# Flash on FreeBSD



## killwin (Oct 17, 2009)

Hello,

I installed flash with nspluginwrapper on freebsd 7.2.

It worked perfectly only one time on a computer. I have 3 computers with freebsd and i can't repeat installation with successful.

With aragorn tutorial :
linux_enable="YES" in rc.conf, I modify sysctl ...
make install clean on : linux-flashplugin9 - nspluginwrapper

i tested with linux_base-fc4, linux_base-f8, linux_base-f10 ...

Well, the result is a black screen on youtube.

I am discouraged.

How to work flash all time on freebsd 7.x ?

Thanks verry much


----------



## jb_fvwm2 (Oct 17, 2009)

Without linux emulation, I can use flash (youtube)
with /gnash/ and /seamonkey/ (and maybe, maybe not
additional configuration steps). 
(Discovered by chance.)


----------



## ale (Oct 17, 2009)

Try looking at [post=32670]this post[/post].
On 7.2 I'm using linux_base-fc-4 without touching the sysctl, as in 7.2 support for newer osrelease is not complete (and probably it will never be). The flash plugin version is 9.
On 8 it's a different story.

Sometimes the browser freezes, especially when I have many windows opened with flash content. Usually I wait for some seconds (10-30) and if the browser windows are still stuck, from a console I run `$ pkill -9 npviewer`.


----------



## killwin (Oct 17, 2009)

*thanks*

gnash can run only with youtube, i tried it with others web sites and it doesn't work.

Ok, i will try install flashplugin 9 with fc4 monday. But with this method i have the feeling that it work only once on three  times. I installed it on my computer number 2, it works , and after i installed it on my computer number 3 with the same method and it don't work :\

thanks for the freeze solve problem.

Well, someone tried bsd 8.0 with flash plugin 10 ? I'm afraid with version 8, is it stable ?

Thanks everybody.


----------



## ale (Oct 18, 2009)

* **WHAT YOU NEED TO DO**
How does the forum thread on Flash for FreeBSD go on? Continue it from the point where it stops. Nothing in the records is needed.

* **PROVIDED MATERIAL**

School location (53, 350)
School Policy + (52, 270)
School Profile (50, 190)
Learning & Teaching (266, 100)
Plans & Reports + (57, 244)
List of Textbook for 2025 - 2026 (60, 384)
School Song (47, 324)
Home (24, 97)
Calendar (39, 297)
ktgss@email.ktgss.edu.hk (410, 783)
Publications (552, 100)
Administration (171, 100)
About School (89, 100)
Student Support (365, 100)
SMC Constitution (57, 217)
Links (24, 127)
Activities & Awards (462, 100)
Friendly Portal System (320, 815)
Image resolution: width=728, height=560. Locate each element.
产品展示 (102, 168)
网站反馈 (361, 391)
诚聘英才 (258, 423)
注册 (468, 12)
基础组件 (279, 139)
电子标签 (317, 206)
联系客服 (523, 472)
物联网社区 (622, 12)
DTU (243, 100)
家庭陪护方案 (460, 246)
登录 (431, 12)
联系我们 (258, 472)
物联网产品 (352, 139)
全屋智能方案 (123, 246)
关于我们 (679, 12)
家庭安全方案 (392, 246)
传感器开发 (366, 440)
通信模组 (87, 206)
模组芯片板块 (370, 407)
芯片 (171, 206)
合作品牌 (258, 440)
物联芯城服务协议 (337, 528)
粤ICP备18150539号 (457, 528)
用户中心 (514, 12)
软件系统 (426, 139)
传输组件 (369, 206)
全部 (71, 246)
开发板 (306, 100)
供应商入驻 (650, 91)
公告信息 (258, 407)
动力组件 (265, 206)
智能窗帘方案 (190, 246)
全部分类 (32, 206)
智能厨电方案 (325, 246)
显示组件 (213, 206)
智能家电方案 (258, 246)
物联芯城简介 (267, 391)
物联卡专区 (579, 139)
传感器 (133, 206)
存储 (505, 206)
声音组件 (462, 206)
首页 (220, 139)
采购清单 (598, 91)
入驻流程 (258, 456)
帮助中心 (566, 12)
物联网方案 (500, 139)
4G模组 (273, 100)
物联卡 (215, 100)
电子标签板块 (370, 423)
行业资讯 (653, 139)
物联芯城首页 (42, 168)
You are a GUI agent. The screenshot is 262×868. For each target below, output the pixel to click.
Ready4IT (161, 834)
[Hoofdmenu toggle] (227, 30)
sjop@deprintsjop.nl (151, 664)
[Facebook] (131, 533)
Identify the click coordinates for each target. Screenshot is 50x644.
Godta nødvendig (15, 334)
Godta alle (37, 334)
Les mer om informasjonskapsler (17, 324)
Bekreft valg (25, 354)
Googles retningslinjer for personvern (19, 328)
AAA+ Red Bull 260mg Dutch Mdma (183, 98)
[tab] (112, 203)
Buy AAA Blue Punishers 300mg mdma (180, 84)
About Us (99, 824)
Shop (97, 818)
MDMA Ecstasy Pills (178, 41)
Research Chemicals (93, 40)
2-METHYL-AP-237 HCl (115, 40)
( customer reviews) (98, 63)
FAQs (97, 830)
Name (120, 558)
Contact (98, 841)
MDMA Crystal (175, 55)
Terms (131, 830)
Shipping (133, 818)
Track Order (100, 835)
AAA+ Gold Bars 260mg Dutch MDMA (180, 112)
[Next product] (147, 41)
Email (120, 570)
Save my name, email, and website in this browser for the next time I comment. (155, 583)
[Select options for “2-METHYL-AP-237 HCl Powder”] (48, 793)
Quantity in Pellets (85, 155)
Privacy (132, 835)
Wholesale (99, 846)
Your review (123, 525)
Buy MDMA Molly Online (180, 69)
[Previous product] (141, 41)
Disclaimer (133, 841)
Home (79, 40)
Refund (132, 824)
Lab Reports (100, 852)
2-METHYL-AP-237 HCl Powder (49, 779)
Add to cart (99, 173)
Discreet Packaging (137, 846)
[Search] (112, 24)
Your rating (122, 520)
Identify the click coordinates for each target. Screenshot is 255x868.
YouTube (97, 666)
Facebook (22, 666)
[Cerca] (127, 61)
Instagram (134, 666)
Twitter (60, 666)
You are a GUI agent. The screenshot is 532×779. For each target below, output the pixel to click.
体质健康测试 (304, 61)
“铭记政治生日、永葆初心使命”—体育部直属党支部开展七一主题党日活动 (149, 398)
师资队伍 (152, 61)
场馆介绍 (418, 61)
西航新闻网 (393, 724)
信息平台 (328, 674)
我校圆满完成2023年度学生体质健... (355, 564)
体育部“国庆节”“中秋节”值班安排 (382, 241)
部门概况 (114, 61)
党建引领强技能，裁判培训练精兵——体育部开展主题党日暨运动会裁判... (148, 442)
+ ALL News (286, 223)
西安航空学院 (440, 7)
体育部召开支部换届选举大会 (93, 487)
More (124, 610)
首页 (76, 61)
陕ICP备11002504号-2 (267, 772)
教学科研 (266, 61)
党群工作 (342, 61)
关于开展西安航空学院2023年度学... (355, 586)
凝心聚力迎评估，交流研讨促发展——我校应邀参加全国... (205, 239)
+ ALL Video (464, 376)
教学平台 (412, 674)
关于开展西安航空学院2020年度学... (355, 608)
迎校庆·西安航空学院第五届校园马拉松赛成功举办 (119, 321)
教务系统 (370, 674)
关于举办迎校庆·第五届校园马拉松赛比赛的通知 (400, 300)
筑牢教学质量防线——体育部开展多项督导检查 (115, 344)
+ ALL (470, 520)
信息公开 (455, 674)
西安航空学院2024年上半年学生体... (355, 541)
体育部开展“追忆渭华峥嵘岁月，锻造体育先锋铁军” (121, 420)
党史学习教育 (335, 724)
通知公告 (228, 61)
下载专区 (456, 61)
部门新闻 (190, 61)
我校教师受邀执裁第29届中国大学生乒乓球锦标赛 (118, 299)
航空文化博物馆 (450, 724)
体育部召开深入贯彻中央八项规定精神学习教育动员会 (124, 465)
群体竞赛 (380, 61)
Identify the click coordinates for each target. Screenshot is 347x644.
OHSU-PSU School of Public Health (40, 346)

==

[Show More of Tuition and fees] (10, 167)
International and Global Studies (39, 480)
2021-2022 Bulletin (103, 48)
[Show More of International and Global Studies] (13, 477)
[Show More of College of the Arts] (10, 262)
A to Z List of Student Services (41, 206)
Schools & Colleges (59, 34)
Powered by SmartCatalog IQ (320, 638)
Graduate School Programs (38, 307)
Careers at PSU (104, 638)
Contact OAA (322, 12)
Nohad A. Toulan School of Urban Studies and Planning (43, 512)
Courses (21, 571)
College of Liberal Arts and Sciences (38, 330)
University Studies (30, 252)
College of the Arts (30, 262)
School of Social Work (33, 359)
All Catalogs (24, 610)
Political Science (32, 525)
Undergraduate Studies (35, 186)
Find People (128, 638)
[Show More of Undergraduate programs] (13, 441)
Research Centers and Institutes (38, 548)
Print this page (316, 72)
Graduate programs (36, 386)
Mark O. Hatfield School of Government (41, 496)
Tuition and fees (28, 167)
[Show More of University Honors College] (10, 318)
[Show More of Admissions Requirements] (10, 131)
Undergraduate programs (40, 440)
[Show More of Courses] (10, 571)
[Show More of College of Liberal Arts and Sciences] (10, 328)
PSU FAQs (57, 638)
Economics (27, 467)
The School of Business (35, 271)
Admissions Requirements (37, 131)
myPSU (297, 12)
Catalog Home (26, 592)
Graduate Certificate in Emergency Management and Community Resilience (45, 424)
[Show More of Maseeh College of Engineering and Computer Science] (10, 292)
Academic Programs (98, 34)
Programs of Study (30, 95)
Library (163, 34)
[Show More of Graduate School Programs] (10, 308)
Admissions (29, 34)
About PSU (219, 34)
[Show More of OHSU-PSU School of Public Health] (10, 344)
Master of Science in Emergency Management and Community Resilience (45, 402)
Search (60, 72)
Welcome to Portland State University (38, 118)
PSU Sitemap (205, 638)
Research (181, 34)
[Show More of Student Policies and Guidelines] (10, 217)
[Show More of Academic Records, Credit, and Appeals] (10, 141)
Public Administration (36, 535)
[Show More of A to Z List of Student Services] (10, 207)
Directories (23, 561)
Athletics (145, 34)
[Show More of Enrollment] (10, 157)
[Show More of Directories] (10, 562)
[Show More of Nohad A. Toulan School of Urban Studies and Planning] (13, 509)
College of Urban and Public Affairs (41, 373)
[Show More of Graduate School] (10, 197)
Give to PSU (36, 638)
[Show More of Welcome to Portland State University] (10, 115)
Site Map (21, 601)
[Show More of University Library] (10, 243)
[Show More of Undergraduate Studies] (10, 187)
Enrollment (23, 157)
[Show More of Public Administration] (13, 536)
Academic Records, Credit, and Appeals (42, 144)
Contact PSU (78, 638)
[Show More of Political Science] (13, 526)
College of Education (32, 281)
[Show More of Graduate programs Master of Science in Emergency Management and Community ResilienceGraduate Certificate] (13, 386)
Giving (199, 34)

* **OUTPUT BELOW**
killwin said:
			
		

> Well, someone tried bsd 8.0 with flash plugin 10 ? I'm afraid with version 8, is it stable ?


Yes I did.
It works more or less the same compared to the configuration I have for 7.
Even if sometimes on 7 I get a warning about the old plugin version it never happened to me to find something which doesn't work with 9 yet.
What I can see on both, is that if the system is doing something else which uses a lot of I/O, the plugin freeze the whole browser for a while. Sometimes it continues, sometimes it dumps huge cores and dies, sometimes I pkill it.


----------



## DutchDaemon (Oct 18, 2009)

Here:
FreeBSD 8.0-RC1 (i386)
linux-f10-flashplugin-10.0r32
nspluginwrapper-1.2.2_4
linux_base-f10-10_2
firefox-3.5.3,1

Flawless. No freezes.


----------



## ale (Oct 18, 2009)

DutchDaemon said:
			
		

> Here:
> FreeBSD 8.0-RC1 (i386)
> linux-f10-flashplugin-10.0r32
> nspluginwrapper-1.2.2_4
> ...


I have the same on 8, but I'm not using it so much.
I kept all the debugging options in my kernconf until they have been removed. I thought that this was increasing the freezes as I had often messages about _lor_ running flash.
Anyway if my memory is not failing I read somewhere in some ml that there is a problem about threads in the emulation layer that could be the cause of the problem. I'll post again if I found the url.


----------



## jnr (Oct 18, 2009)

killwin said:
			
		

> Well, someone tried bsd 8.0 with flash plugin 10 ? I'm afraid with version 8, is it stable ?



I've since switched to 8.0, but on my previous 7.2 installation I had flash 10 working fine with linux_base-f10. You don't need to switch to 8.0 to try it.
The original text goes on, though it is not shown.